El horno es la estrella de la panadería: los ladrillos con fuego durante seis horas, las paredes de un metro de ancho, una bóveda de un metro de tierra. De ese horno sale un pan que por fuera es crocante y por cual muchos clientes de La Espiga de Oro se toman el tren y vienen desde Glew y desde Burzaco exclusivamente a comprar.
Hacen siete kilos de pan dulce por día y lo hacen todo el año. El especial, con cáscara de naranja, castaña, almendra y nuez y un pan dulce largo que es posible comprar por peso. Otra de las estrellas de la panadería es la rosca de Reyes.
“La atención es todo”, dice Pedro cuando se le pide algunos de los secretos. Lo dice rodeado de muchos comercios donde ya casi nadie atiende, sino que despacha. En su local, todavía se conservan esas viejas formas del buen atender. “Acá las chicas hacen la diferencia”, dice sobre el personal.
-¿Y qué te ocurre con las panaderías que han perdido lo artesanal del oficio?
-Ellos hacen otra cosa, todo es necesario, no está mal. Creo que la panadería artesanal debería tener algún tipo de apoyo. Acá cerca hay un supermercado que vende pan pre cocido, lo terminan de cocinar y lo venden.
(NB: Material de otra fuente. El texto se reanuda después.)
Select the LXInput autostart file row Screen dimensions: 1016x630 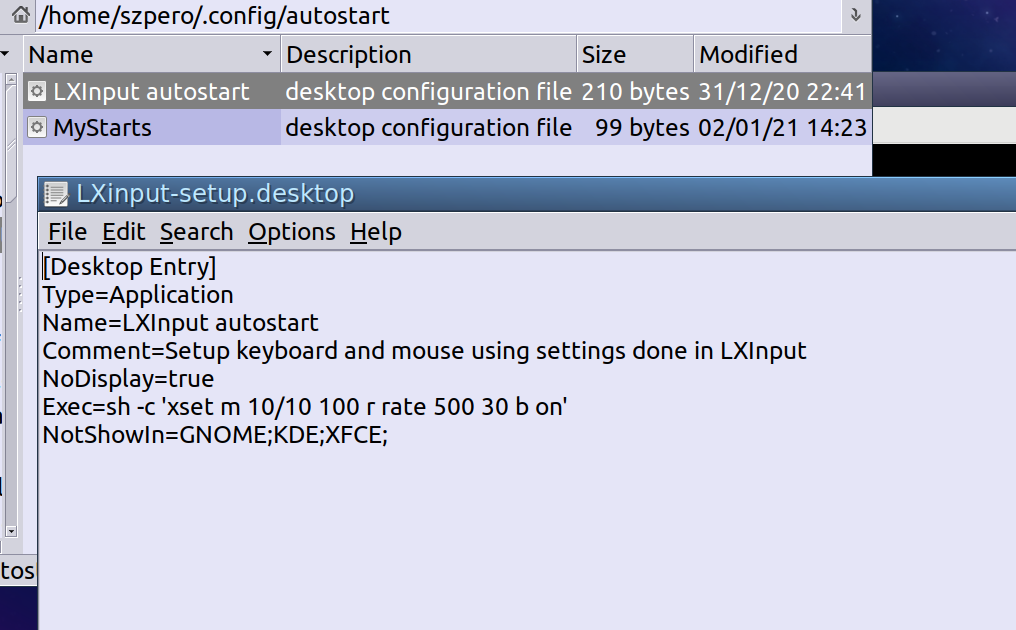[447, 91]

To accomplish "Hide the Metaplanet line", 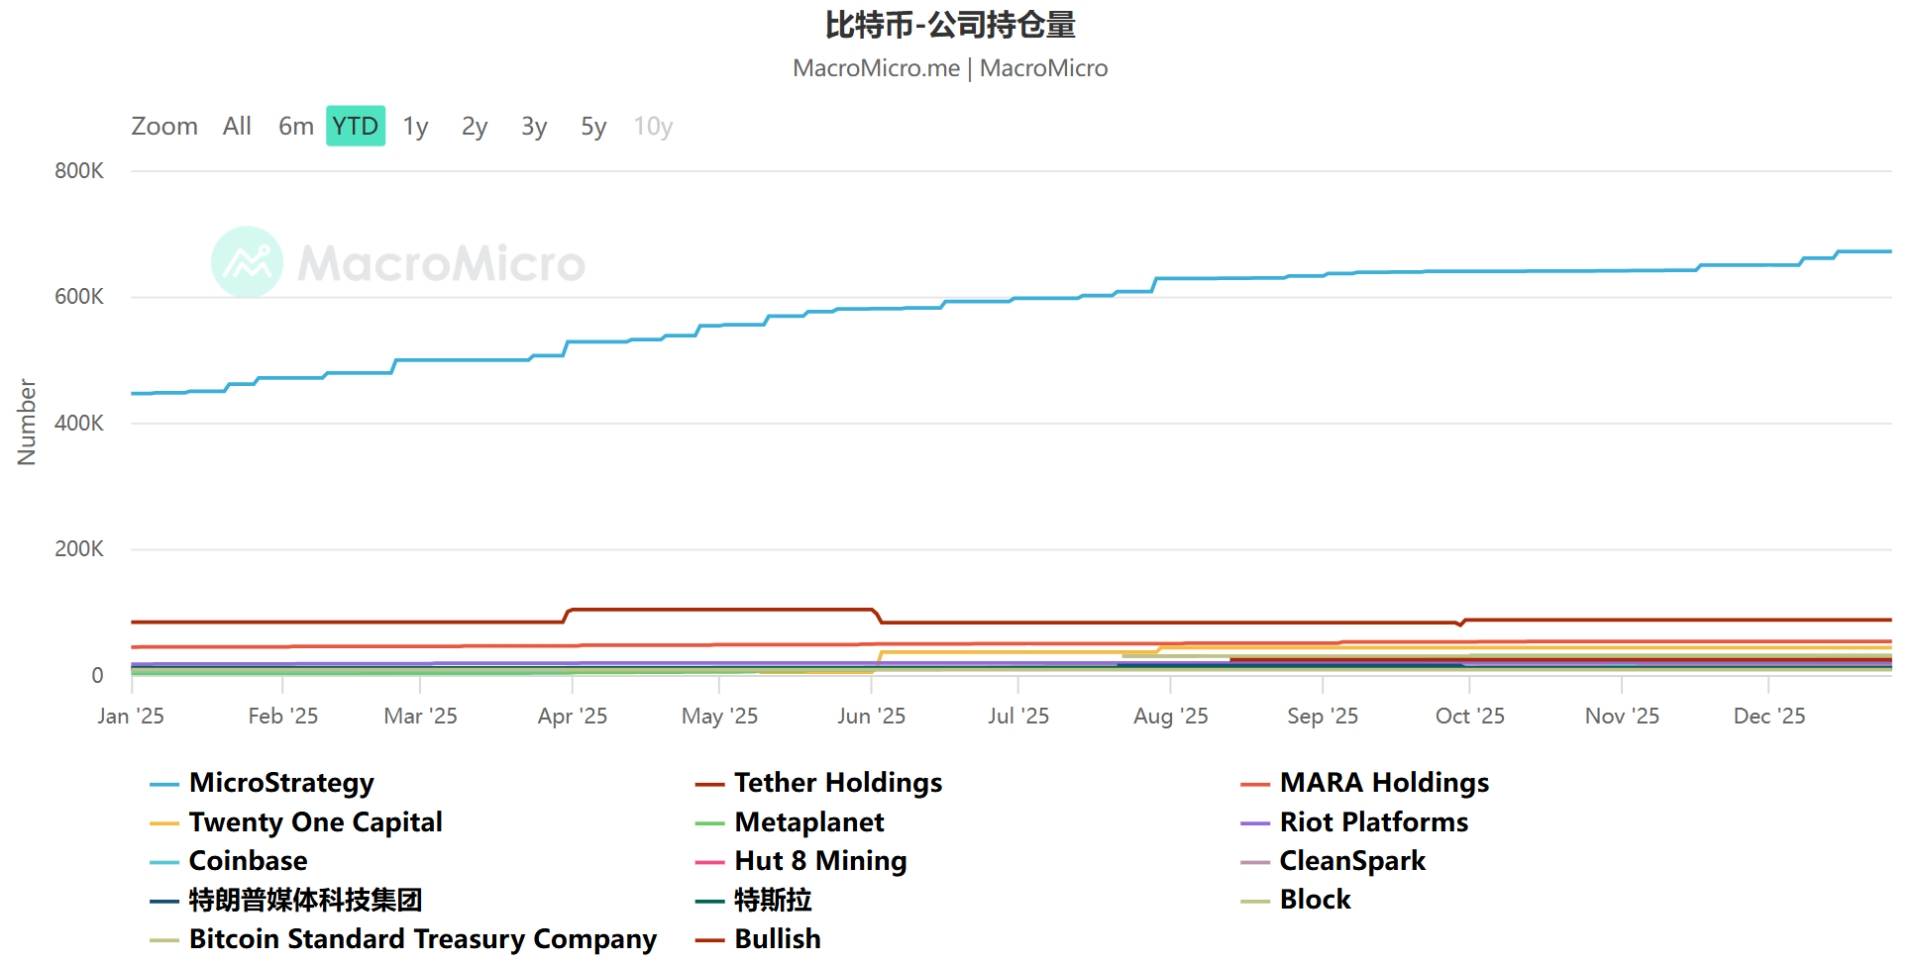I will [x=808, y=822].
Tal vez nosotros deberíamos tener alguna protección contra eso.
Aunque renovó su maquinaria, tiene amasadoras de 1930, compradas por su bisabuelo. Su sangre dejó una marca en Longchamps. “Mi abuela fue el primer nacimiento de esta ciudad. Se llamaba María Asunción Ramírez”, que nació en una casa de Longchamps. Por entonces, había paredes de adobe que reformaron hacen 60 años. La sección de pastelería era una habitación de la casa.
De aquellos años, todavía recuerda Pedro el barrio “extremadamente tranquilo” con calles desérticas a la hora de la siesta, donde era posible cruzar las vías a pie porque no había alambrado, túnel, murallón ni elevación. “Mirabas el tren desde lejos y podías ir en ojotas, tranquilo, que llegabas a tomarlo. Los trenes corrían lento, a gas oil. Recuerdo el puente de la estación y recuerdo muy bien la estación vieja”, dice Pedro.
A los 53 años, habiendo estudiado administración de empresas e ingeniería eléctrica, Pedro eligió “arremangarse”. “Cuando hay crisis no tenés margen. El pan es de primerísima necesidad. Pateás un impuesto y esperás a que pase la tormenta cuando aumenta la harina o cualquier otro insumo. Las crisis empiezan pero en algún momento terminan. Hay que ser positivo y mirar para adelante. Este año, con un mínimo de normalidad, tenemos que superar a 2020”.
Pedro apura la nota porque el horno lo espera. “Tratamos de hacer lo mejor posible. Para mí no hay como el pan cocinado sobre una baldosa y al horno a leña. Agarrar un pancito, meterle jamón crudo y comerlo es algo que no tiene precio”, dice Pedro. Y tiene razón.